### EXERCISE A
Copy from the human factors commentary, word for word, the part that opens with the words containing "Why did the" and closes with "in the bathroom?".
### EXERCISE B
Summarize the human factors commentary in two sentences.
### EXERCISE C
According to the human factors commentary, how long had the Captain been in the cockpit before his rest?

SELECTED EXTRACT below:

Trying to assess the human factors issues is crucial - not only to build an understanding of what transpired, but also to decrease the risk of a recurrence. Unfortunately this human factors assessment has been made more difficult as we have only been given selected extracts from the CVR. I am sure there are plenty more clues in the bits left out. In addition, we lack the all important quality of the speech - tone, volume, tempo etc
However I do understand and respect the view of BEA that some things do not belong in the public domain. All we can hope is that the human factors people that were involved in the investigation and privy to all the detail learned all there was to be learned.
Why did the Captain take more than a minute to get back to the cockpit? He was a 58 year old male. He had been in the cockpit for 4-5 hours prior to his rest. He would have had a meal and maybe some coffee. Where would he most likely go immediately after leaving the deck and before resting? I would guess that he was in the bathroom?
Despite all the talk here about the kids in the cockpit, both PF and PNF were reasonably experienced. The Captain seemed happy to leave for his rest, despite commenting that it would be turbulent during his rest.

End of SELECTED EXTRACT.
DATA EXCERPTS below:

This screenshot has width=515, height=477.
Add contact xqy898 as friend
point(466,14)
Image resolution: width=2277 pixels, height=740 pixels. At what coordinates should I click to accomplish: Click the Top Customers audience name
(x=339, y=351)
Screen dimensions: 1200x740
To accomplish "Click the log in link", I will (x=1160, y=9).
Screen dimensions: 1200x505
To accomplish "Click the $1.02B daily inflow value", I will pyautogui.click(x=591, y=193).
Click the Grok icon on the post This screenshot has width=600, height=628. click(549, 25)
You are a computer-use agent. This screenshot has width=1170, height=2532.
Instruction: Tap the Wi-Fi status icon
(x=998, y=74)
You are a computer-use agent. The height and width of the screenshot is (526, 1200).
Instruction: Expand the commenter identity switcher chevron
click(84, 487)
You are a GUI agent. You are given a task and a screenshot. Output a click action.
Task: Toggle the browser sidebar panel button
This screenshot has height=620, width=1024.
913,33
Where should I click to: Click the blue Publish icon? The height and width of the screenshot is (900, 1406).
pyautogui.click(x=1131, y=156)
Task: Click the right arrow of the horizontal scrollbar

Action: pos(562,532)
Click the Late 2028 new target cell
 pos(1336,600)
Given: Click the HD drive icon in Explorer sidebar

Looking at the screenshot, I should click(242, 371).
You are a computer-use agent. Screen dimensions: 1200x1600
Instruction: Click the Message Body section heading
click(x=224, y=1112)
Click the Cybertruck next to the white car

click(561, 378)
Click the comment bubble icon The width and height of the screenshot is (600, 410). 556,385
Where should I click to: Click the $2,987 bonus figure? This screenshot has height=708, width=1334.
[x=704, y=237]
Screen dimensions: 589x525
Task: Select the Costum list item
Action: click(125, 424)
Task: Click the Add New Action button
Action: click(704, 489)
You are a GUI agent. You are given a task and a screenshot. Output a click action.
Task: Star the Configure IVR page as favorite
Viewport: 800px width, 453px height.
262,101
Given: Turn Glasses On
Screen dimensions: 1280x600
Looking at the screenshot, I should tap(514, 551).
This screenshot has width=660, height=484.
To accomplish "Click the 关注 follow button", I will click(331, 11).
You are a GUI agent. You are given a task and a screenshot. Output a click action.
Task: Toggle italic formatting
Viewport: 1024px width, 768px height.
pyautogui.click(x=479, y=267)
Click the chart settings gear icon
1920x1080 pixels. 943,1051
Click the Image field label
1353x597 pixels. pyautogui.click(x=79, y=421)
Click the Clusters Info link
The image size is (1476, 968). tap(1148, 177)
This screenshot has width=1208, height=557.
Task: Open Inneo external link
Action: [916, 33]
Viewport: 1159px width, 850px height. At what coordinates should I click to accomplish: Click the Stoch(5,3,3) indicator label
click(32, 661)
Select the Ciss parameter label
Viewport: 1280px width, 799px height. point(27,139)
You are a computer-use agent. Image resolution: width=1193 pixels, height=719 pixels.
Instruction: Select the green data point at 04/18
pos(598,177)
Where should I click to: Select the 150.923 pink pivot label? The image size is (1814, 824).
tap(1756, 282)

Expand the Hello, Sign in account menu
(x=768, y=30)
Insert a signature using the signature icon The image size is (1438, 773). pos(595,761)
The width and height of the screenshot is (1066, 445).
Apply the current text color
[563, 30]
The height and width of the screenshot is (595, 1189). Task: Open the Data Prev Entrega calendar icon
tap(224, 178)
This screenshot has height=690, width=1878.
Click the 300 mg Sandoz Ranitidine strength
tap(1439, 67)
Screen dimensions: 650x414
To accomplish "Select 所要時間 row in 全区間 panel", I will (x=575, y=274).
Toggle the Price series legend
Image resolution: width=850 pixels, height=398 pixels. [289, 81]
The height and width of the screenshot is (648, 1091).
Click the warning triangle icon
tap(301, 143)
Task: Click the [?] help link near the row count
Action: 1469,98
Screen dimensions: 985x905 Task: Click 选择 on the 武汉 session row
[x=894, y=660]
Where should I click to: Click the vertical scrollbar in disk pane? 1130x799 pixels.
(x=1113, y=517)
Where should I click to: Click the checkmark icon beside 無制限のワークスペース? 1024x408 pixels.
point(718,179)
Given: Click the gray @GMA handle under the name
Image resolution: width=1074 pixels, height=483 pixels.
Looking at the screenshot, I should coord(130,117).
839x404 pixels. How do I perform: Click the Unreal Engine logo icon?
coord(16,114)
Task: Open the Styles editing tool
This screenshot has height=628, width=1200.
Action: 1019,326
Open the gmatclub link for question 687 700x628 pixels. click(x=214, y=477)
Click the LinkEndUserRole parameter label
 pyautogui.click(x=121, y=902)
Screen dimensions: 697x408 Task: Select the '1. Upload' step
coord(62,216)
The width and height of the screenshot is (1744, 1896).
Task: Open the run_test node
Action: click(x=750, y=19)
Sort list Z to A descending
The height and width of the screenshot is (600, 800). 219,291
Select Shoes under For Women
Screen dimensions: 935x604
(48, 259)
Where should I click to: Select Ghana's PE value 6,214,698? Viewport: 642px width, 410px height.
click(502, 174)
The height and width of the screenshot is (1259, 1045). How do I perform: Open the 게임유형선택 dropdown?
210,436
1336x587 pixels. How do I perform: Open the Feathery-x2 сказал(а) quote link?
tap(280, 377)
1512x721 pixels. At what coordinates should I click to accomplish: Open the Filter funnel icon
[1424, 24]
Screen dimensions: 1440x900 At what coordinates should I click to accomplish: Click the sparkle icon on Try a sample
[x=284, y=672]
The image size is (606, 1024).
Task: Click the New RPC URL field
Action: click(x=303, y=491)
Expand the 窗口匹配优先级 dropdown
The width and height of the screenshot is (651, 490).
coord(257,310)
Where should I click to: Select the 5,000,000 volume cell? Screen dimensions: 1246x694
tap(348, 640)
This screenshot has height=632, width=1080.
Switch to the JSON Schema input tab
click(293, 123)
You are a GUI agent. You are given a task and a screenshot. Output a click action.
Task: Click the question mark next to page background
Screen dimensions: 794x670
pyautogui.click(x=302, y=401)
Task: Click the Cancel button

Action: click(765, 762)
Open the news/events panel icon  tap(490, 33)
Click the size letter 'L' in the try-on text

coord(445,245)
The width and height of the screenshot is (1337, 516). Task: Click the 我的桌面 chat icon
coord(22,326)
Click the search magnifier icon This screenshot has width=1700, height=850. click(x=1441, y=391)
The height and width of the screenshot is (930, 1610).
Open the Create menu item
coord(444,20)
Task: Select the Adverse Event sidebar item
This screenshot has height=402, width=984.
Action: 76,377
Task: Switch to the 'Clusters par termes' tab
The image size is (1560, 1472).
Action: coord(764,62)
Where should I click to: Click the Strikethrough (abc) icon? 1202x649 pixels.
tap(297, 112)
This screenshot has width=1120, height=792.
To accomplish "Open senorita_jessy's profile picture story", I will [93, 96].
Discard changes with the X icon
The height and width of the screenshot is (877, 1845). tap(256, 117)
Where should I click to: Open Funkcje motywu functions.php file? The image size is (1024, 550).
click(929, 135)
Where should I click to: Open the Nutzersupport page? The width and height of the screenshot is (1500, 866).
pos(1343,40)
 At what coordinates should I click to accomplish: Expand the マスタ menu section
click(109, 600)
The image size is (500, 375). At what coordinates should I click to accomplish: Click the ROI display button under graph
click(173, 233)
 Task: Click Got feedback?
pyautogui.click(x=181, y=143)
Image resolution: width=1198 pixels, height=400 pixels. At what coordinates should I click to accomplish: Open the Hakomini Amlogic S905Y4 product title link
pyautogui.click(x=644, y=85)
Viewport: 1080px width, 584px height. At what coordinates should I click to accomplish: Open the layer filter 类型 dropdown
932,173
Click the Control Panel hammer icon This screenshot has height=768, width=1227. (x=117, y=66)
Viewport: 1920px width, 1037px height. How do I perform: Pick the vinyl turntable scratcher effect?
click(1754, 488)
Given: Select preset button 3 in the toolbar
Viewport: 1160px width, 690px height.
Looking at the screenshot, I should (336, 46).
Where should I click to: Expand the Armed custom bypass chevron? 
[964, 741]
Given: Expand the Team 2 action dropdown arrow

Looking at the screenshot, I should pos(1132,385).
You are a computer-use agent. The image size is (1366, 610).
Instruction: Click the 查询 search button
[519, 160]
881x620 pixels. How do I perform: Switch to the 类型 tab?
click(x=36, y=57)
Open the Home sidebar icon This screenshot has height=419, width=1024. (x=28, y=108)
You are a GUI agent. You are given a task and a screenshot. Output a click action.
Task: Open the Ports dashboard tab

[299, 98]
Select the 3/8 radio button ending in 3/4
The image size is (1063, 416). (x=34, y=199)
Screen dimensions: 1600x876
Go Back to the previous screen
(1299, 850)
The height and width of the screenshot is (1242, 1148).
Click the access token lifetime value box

End of DATA EXCERPTS.

### WORKED SOLUTION A
Why did the Captain take more than a minute to get back to the cockpit? He was a 58 year old male. He had been in the cockpit for 4-5 hours prior to his rest. He would have had a meal and maybe some coffee. Where would he most likely go immediately after leaving the deck and before resting? I would guess that he was in the bathroom?

### WORKED SOLUTION B
Assessing human factors matters for understanding what happened and lowering the risk of a recurrence, but it is harder because only selected CVR extracts and none of the speech quality were released, though the writer respects the BEA's view that some things should stay private. The writer asks why the Captain took over a minute to return to the cockpit and guesses he was in the bathroom, and notes that both PF and PNF were reasonably experienced.

### WORKED SOLUTION C
4-5 hours.